MCS students sent home for short shorts

By Joe Moskowitz
Despite an ill-timed pause over the holiday weekend, temperatures are going up. But tempers and fashion at Margaretville Central School (MCS) are getting short.

Last week the thermometer shot up above 80 degrees. Many girls did what they often do this time of year and wore shorts to school. But anyone who has been in a women’s clothing store this year can tell you, shorts tend to be quite short.

MCS Building Principal Linda Taylor says she knows it was warm and the girls wanted to dress comfortably, and she says she understands that fashion has not kept up with what is considered proper for school, but she says there is a dress code and the students must comply.
Taylor, and one school employee, said she had no choice as so many teachers complained about the shortness of the shorts that day.

However, Taylor sent an e-smail to the staff that morning that said, “Please send anyone to my attention who is not dressed according to the school dress code. I am see a lot of too short shorts.

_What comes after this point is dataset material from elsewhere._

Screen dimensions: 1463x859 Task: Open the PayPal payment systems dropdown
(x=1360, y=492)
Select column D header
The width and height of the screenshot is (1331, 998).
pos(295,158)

Thanks, Linda Taylor.”

But the problem, according to the kids, parents, and teachers who spoke with the Catskill Mountain News is, there was no warning that the code, often ignored, would suddenly be enforced with a vengeance.

The code says that shorts, skirts, and dresses must be “fingertip length.”
Last Wednesday, between 12 and 15 girls were either called out of classrooms or hallways and taken to Taylor’s office and told to change into something appropriate like gym shorts, which tend to be longer, go home and change, or have their parents bring them something.

The next day there were only a couple of incidents, but one reportedly resulted in a very vocal showdown between Taylor and an irate parent.

One teacher told the News that a warning should have been issued earlier in the spring and classes should not have been interrupted so close to Regents and final exams
Letters containing the dress code were sent to all MCS parents on Thursday.

Taylor says if the students and their parents want the code to be changed, they should take the matter to the board of education, which is responsible for making the rules.